[What you have to do]:
Copy each line below holding "screenshot".

[Listed entries]:
= = =
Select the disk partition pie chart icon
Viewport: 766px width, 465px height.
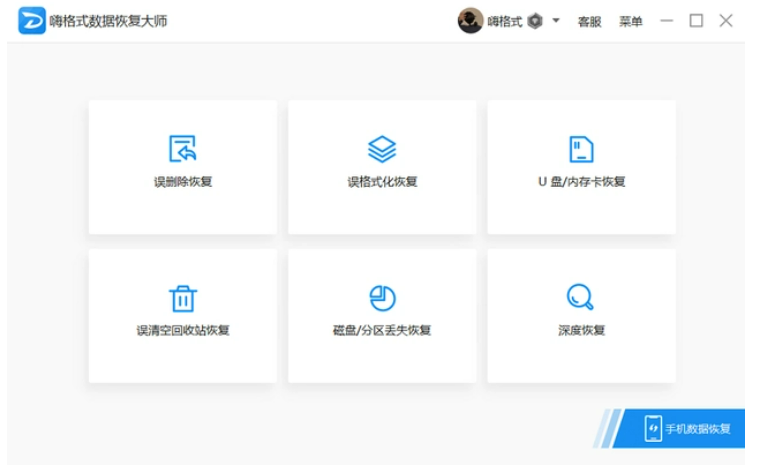tap(382, 298)
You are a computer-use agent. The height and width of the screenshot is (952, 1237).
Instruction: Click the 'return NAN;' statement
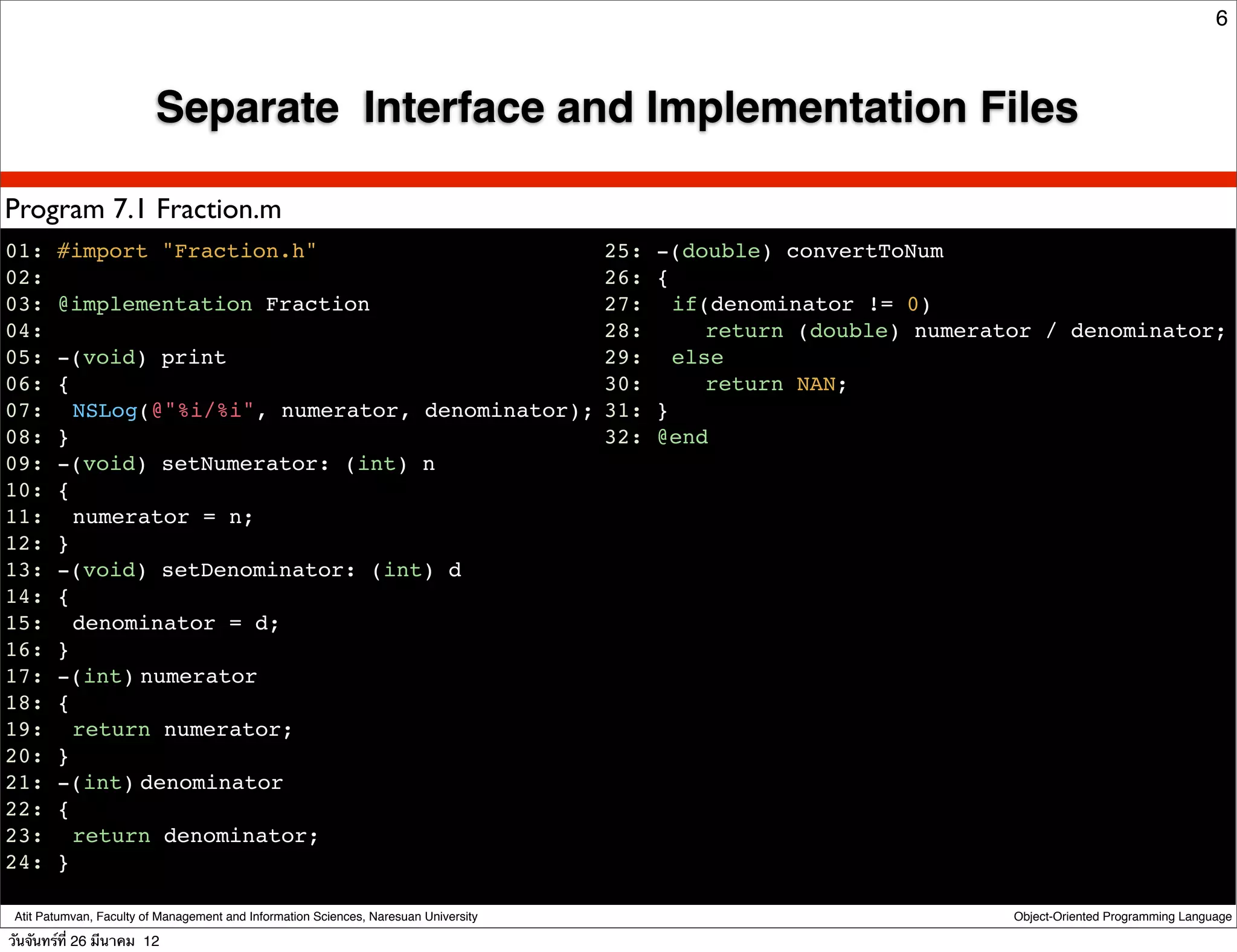click(x=776, y=384)
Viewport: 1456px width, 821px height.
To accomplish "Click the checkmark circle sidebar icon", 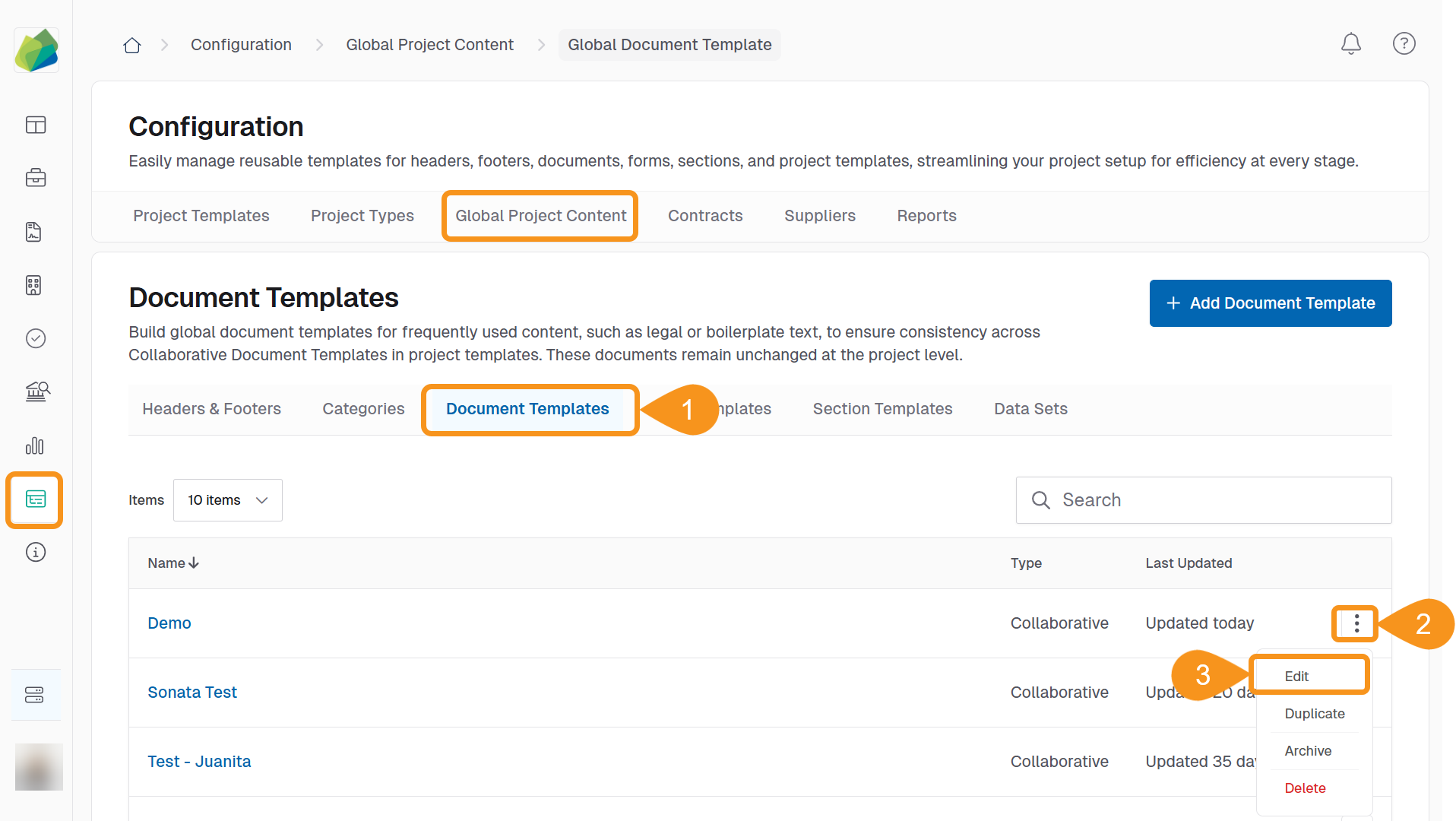I will (x=36, y=338).
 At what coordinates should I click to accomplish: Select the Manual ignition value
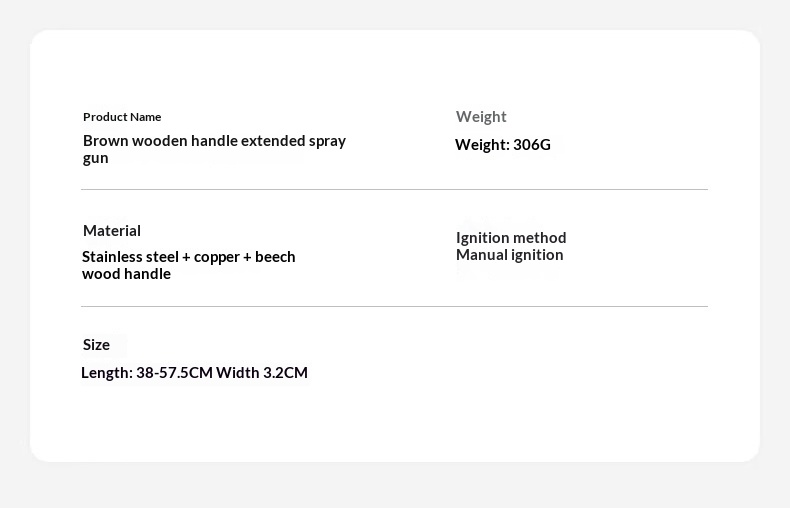pyautogui.click(x=509, y=255)
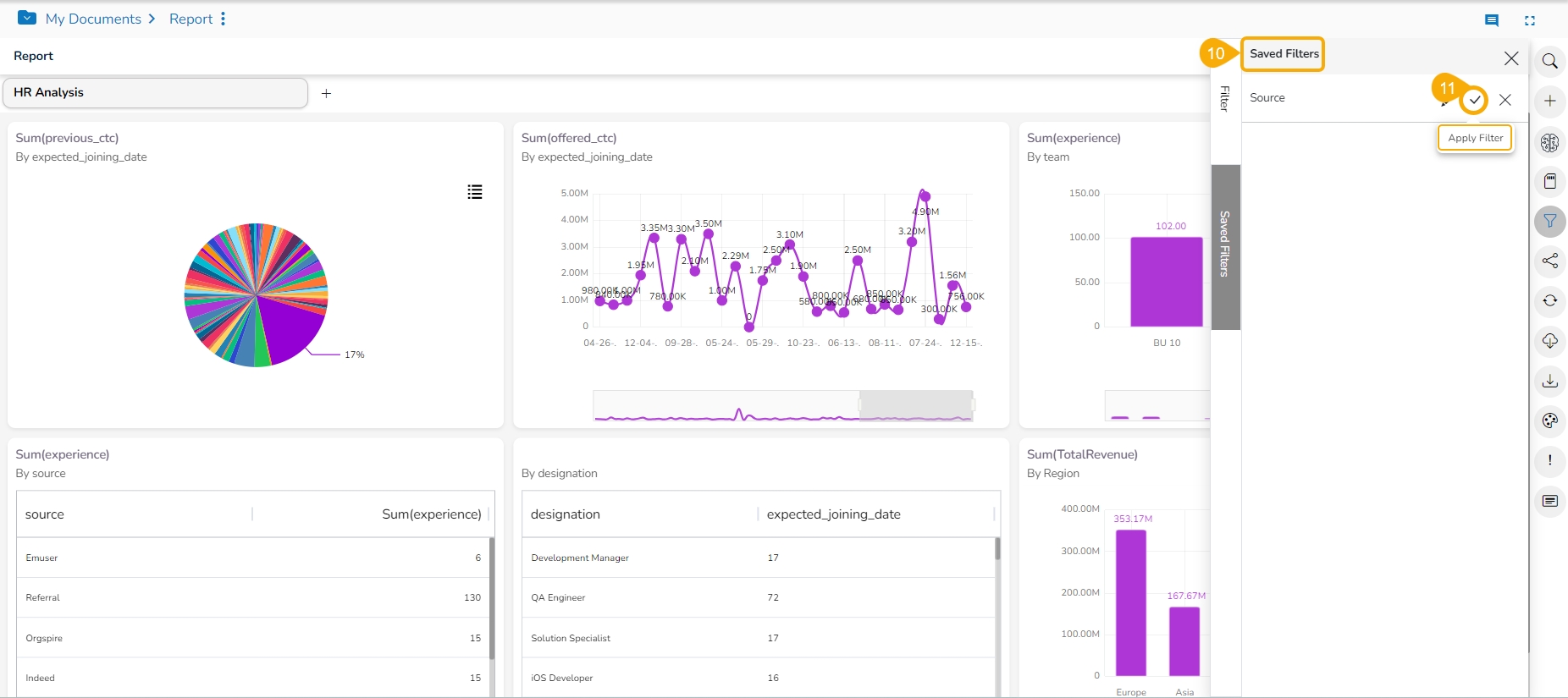
Task: Click the refresh sync icon
Action: tap(1549, 300)
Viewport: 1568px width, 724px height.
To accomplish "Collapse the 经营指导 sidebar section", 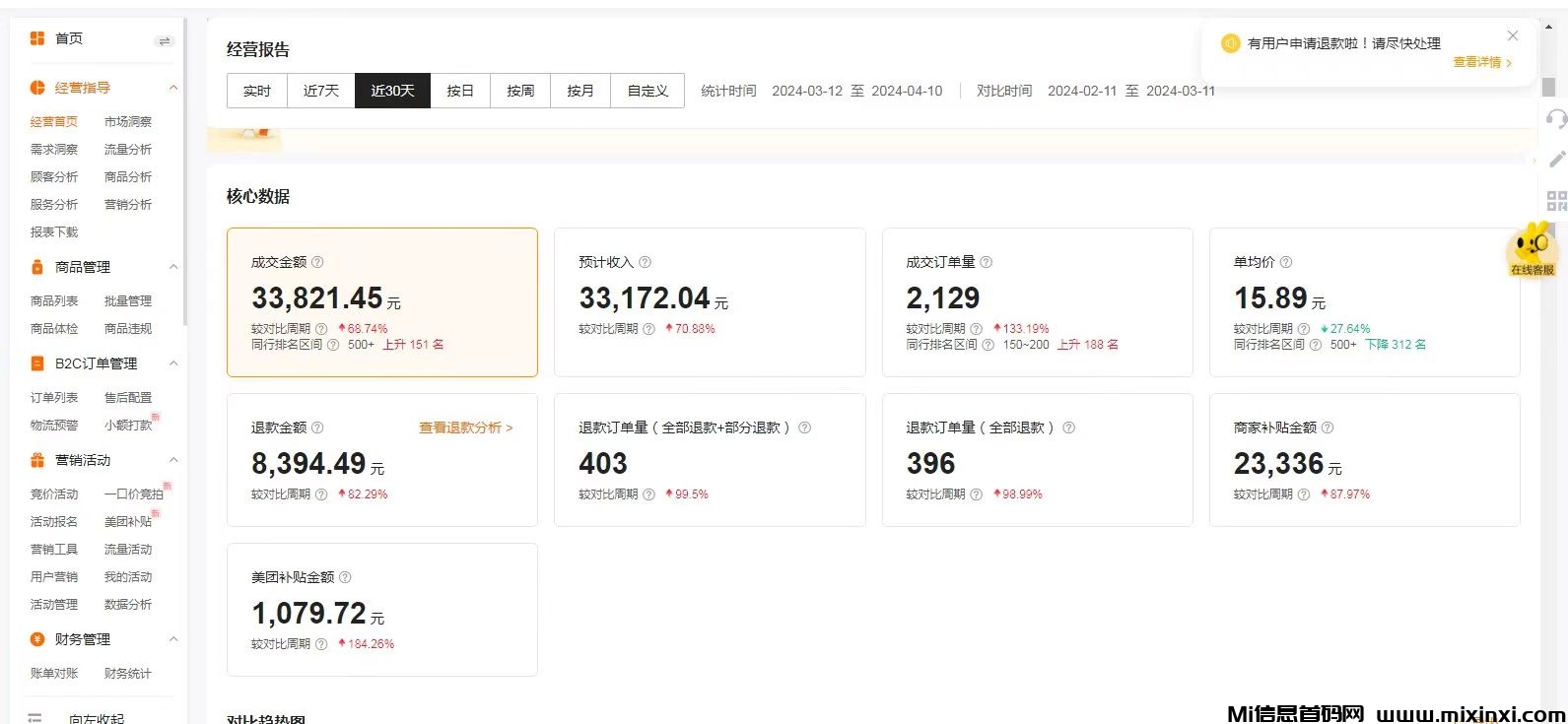I will pyautogui.click(x=173, y=88).
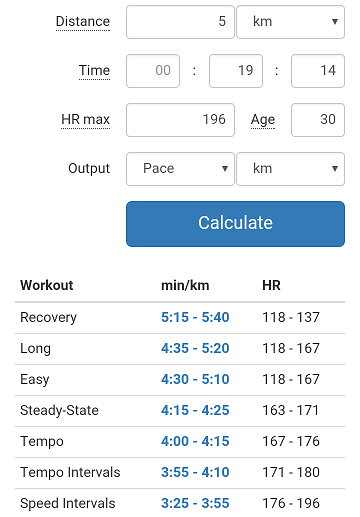Image resolution: width=360 pixels, height=517 pixels.
Task: Open the Steady-State pace 4:15 - 4:25 link
Action: pos(195,410)
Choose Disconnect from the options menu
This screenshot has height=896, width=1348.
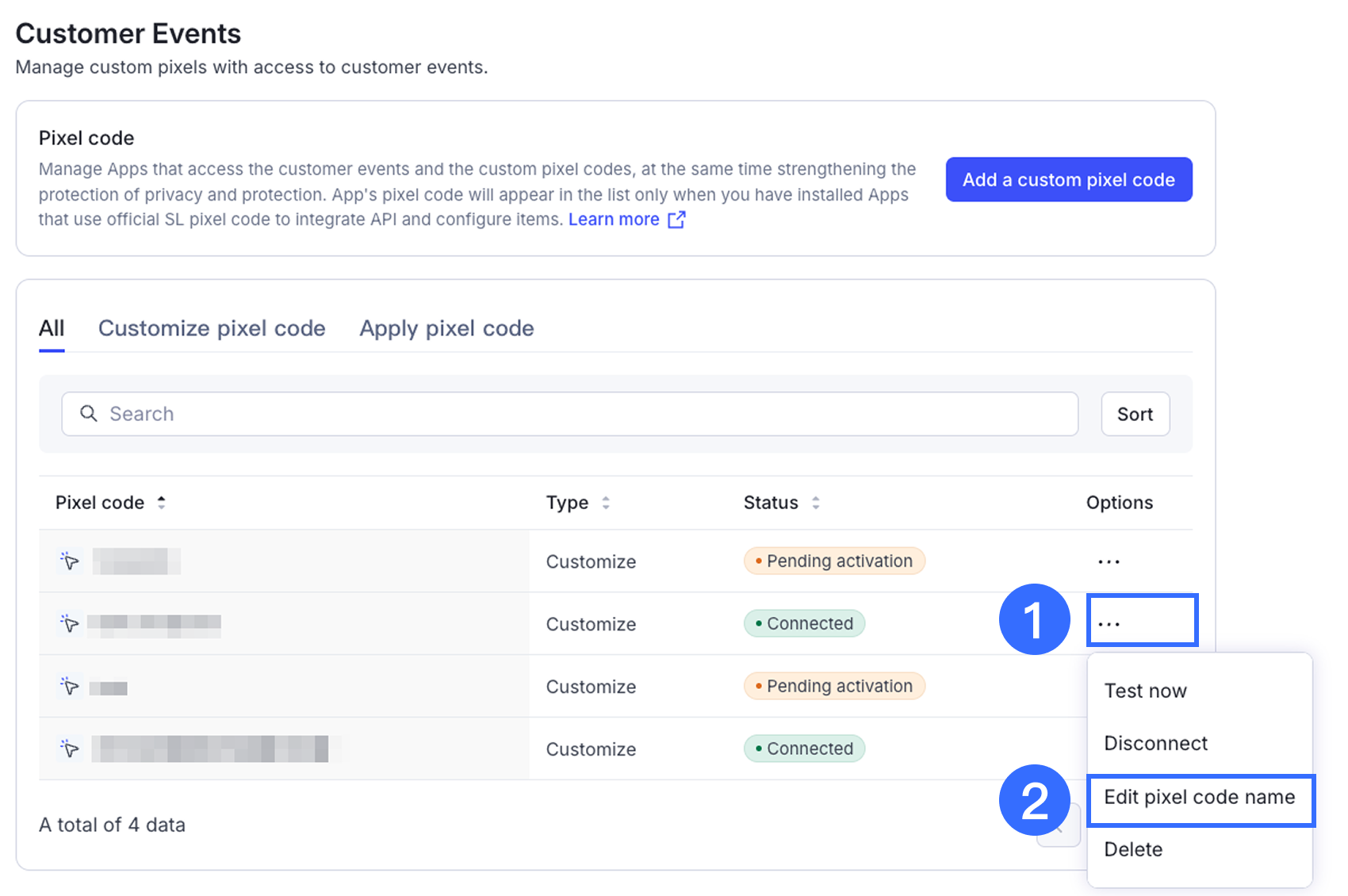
= = =
[Answer to the problem]:
You are a computer-use agent. The height and width of the screenshot is (952, 1237).
This screenshot has height=896, width=1348.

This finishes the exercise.